Über den Autor: Brad Buecker ist leitender technischer Publizist bei ChemTreat. Er verfügt über 36 Jahre Erfahrung in der Energiebranche oder in verwandten Bereichen, darunter hauptsächlich in den Bereichen Dampferzeugungschemie, Wasseraufbereitung, Luftqualitätskontrolle und bei City Water, Light & Power (Springfield, IL) und der Kansas City Power & Light Company mit Sitz in La Cygne Station, Kansas. Darüber hinaus war er zwei Jahre lang als stellvertretender Wasser-/Abwasseraufseher in einer Chemiefabrik tätig. Buecker hat einen Bachelor of Science in Chemie von der Iowa State University mit zusätzlichen Kursen in Strömungsmechanik, Energie- und Materialgleichgewicht und fortgeschrittener anorganischer Chemie.
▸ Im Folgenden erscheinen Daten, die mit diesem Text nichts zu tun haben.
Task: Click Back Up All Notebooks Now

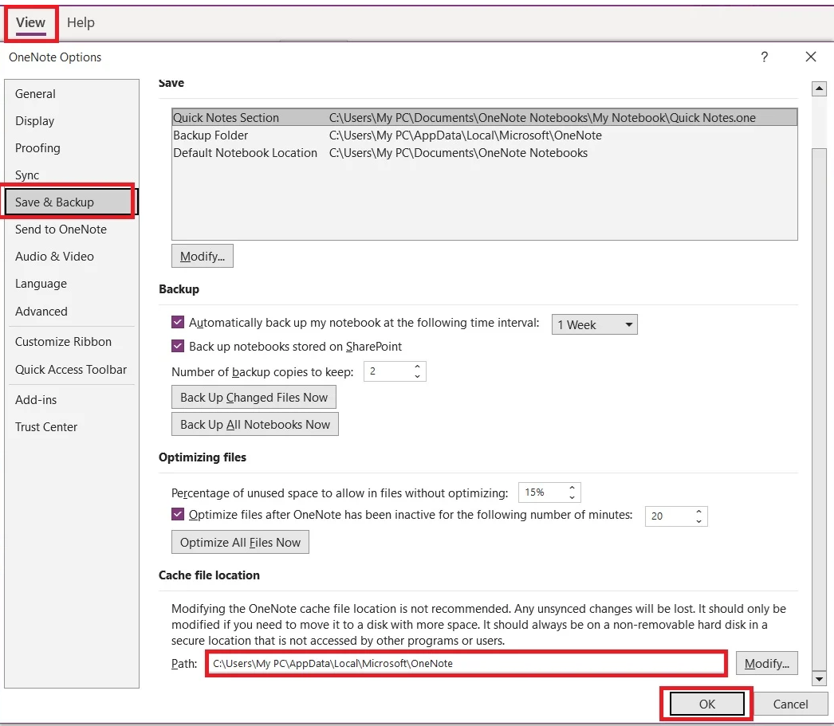Action: pyautogui.click(x=254, y=424)
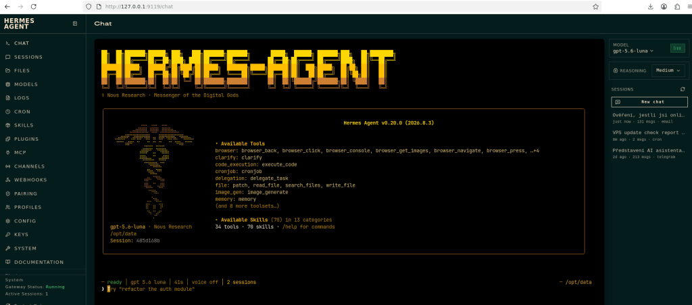Screen dimensions: 692x305
Task: Open the VPS update check report session
Action: [x=649, y=135]
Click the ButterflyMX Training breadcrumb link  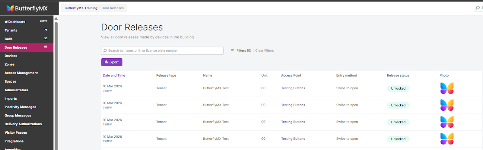[x=81, y=8]
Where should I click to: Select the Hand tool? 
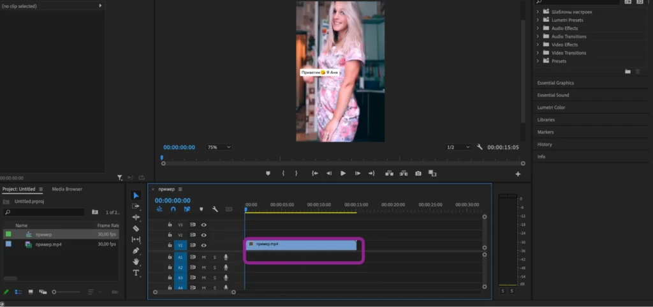(x=136, y=262)
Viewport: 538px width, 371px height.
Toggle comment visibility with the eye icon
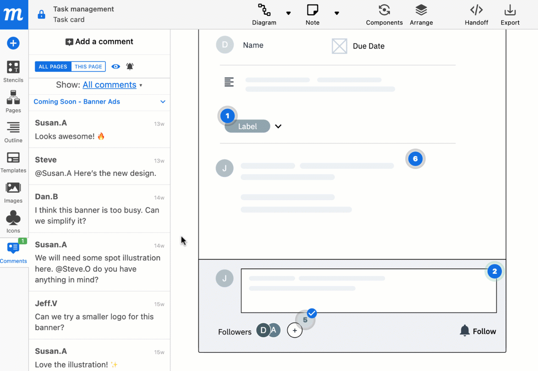coord(115,66)
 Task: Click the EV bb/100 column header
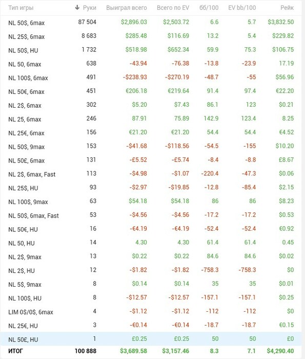coord(242,8)
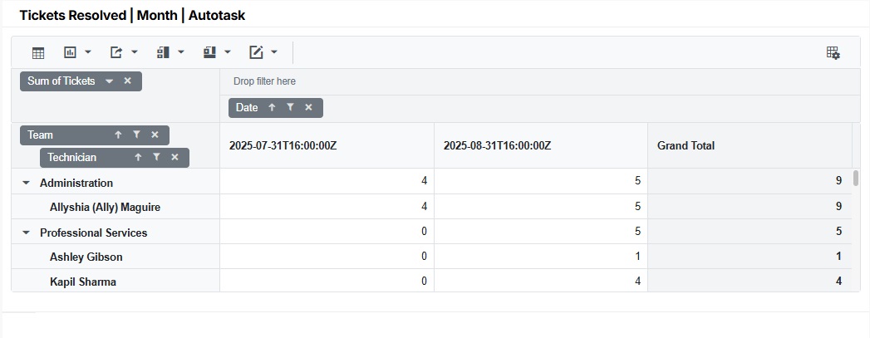Toggle sort order on the Team field
870x338 pixels.
(x=118, y=135)
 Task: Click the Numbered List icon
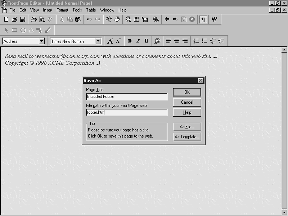(x=196, y=41)
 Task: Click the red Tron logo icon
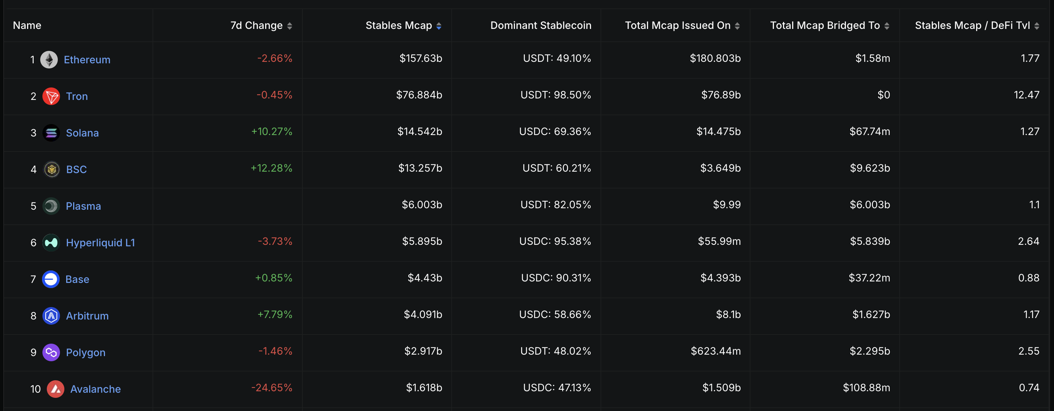click(x=51, y=96)
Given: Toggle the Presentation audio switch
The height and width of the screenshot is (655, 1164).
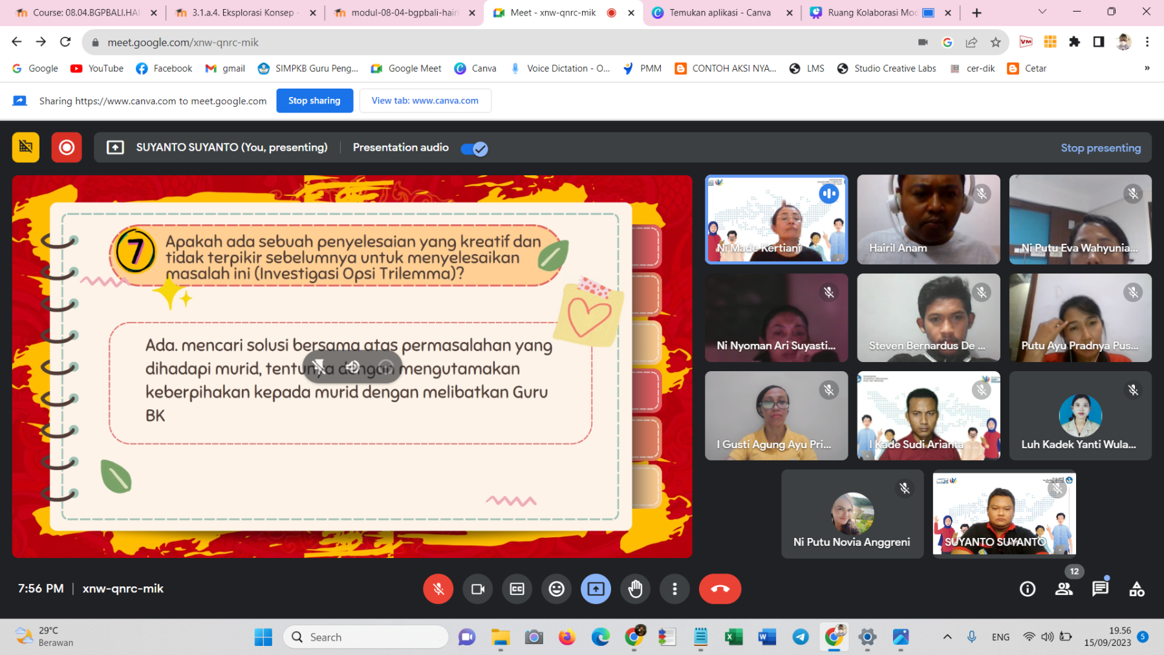Looking at the screenshot, I should (x=474, y=149).
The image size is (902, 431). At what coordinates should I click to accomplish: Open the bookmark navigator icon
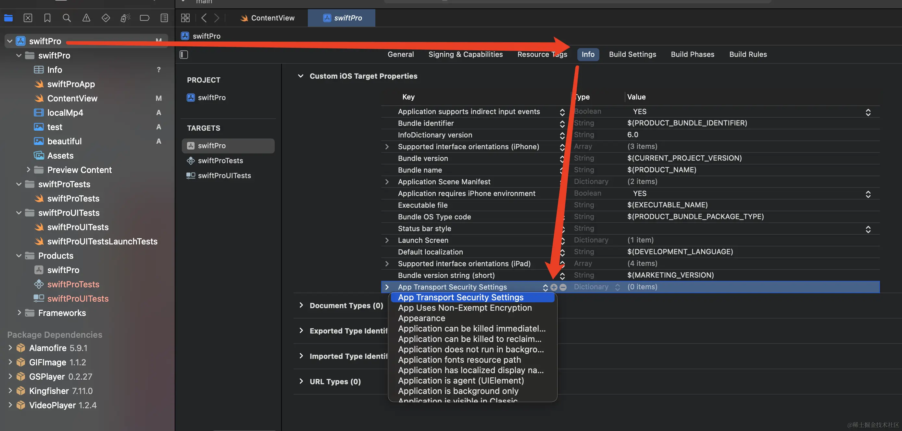click(47, 18)
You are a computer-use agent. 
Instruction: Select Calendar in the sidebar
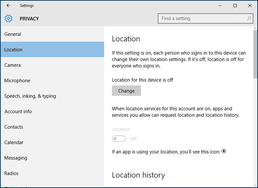[x=52, y=142]
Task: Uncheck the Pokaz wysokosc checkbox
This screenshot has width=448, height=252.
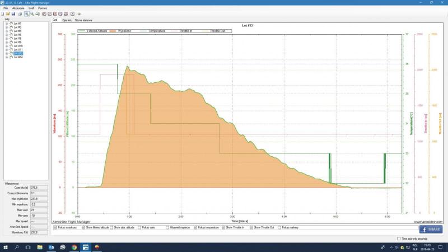Action: (x=55, y=228)
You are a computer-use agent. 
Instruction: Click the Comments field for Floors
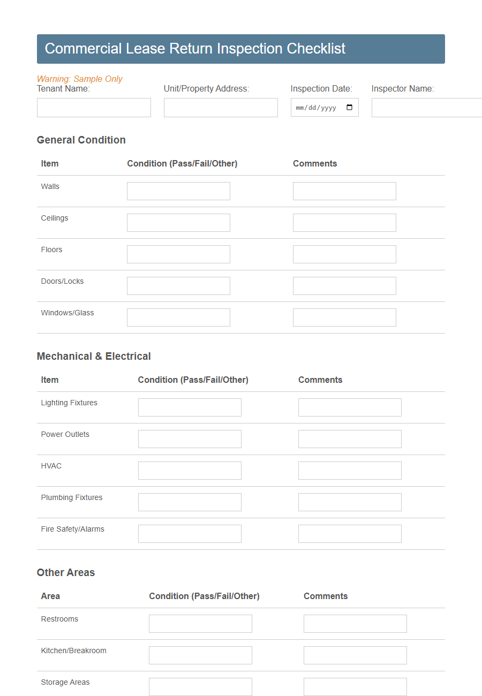344,254

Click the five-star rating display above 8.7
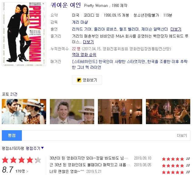point(22,160)
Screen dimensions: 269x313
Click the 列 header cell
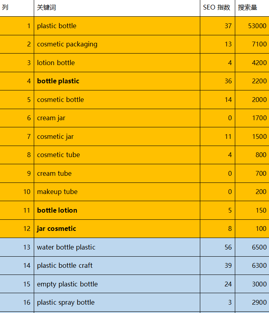17,8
Dan Janikowski ist Technischer Leiter bei Plymouth Tube. Seit 35 Jahren beschäftigt er sich mit der Entwicklung von Metallen sowie der Herstellung und Prüfung von Rohrprodukten, darunter Kupferlegierungen, Edelstahl, Nickellegierungen, Titan und Kohlenstoffstahl. Janikowski ist seit 2005 bei Plymouth Metro und hatte verschiedene leitende Positionen inne, bevor er 2010 Technischer Leiter wurde.